This output is a flat file with indication of KEGG MODULES completeness for every Module, up to the block level. It gives info on which sequential step of the Module path has missing KOs.


2) HMM-based ortholog search

KEMET performs bulk nucleotidic sequences download from KEGG GENES using KEGG API. For license terms see this site. API service is available free of charge to academic users only. If users prefer different download options they are encouraged to request a KEGG FTP subscription.
Downloaded GENES sequences are filtered (all unique sequences are considered once for HMM building), aligned using MAFFT multi-sequence aligner and a profile is created using HMMer suite. The nucleotidic profiles obtained are further searched in the MAG/Genome of interest.
As a default, a threshold value is imposed in order to enrich for complete profiles while not including hits resulting from partial sequences.
Only hits with a score that surpass the threshold are considered proper hits, resulting in the presence of KO(s) of interest in the MAG/Genome sequences.

Information regarding HMM hits is included in the output files:

- FASTA_HMM_hits.txt

A tabular file including HMM hits of a single MAG/Genome, defined with the FASTA name. It contains informations on the hits in the form:

KO corr_score, e-value contig_name strand genome_left_bound genome_right_bound profile_lenght begin_of_HMMsequence_hit end_of_HMMsequence_hit
  • corr_score is a metric that describes HMM profile scoring, corrected on the sequence lenght of that profile.

- file_recap_DATE.tsv

After a single KEMET run, a tabular summary file is generated. It includes every "_HMM_hits" file information and incorporates them in a single table.

Moreover, the file includes further fields:

frame seq xseq
  • frame indicates the most likely translated reading-frame.

  • seq is the nucleotidic sequence as retrieved from the MAG/Genome.

+===+

#### Aim of the exercise
In the KEMET text, which tool aligns the downloaded GENES sequences before the profile is built? The material after this point has no connection to the KEMET text.

#### Information
+===+

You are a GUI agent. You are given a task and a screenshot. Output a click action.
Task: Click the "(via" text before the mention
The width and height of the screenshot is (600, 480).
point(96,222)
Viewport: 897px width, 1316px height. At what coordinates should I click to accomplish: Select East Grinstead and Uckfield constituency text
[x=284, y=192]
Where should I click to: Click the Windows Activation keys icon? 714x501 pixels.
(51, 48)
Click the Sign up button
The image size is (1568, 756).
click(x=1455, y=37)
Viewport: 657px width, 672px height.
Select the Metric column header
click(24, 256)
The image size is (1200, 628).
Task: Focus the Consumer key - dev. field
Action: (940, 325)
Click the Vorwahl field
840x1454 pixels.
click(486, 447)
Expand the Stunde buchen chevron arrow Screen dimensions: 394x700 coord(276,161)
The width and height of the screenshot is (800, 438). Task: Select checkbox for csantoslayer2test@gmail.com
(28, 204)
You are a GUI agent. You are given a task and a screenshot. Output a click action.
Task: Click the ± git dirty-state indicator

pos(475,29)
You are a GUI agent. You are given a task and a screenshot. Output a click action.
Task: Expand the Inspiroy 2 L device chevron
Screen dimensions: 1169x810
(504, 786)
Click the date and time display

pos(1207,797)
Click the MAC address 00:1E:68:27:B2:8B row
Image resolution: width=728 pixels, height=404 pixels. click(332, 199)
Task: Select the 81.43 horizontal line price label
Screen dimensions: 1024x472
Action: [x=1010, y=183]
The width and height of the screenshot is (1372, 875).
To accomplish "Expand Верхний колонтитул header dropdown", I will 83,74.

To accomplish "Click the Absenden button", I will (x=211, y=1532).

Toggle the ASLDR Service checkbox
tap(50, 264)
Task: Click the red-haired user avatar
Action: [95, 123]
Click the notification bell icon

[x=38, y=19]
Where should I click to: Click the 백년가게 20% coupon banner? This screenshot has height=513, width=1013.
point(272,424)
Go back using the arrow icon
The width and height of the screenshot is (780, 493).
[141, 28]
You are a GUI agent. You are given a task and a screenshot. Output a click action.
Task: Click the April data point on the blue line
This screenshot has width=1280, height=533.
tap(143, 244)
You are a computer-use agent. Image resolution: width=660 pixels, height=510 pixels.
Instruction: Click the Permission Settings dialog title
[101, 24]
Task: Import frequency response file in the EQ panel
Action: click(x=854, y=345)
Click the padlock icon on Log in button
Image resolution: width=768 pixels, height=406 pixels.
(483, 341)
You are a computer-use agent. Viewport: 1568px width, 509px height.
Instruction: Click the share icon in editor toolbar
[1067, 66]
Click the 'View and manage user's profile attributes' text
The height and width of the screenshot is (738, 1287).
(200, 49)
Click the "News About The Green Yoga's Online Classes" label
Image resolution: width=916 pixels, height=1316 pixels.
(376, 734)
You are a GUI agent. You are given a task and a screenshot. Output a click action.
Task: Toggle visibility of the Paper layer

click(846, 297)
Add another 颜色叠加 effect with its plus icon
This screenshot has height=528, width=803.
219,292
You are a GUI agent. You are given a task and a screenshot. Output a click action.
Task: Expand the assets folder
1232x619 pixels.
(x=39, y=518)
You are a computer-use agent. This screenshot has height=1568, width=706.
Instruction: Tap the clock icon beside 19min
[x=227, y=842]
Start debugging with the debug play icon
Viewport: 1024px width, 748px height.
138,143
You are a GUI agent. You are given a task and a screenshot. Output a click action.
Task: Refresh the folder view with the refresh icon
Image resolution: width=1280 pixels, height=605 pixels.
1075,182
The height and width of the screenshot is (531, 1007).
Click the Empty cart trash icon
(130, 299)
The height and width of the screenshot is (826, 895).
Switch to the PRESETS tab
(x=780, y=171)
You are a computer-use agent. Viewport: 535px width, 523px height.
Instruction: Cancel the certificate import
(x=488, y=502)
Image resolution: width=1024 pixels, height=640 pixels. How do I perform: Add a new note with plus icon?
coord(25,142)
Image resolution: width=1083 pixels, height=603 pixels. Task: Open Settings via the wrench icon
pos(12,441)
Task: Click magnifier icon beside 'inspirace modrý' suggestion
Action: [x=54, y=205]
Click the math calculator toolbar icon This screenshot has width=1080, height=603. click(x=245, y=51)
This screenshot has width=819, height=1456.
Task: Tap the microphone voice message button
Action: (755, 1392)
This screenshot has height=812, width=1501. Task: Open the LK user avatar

+===+

#### Answer below
The MAFFT multi-sequence aligner.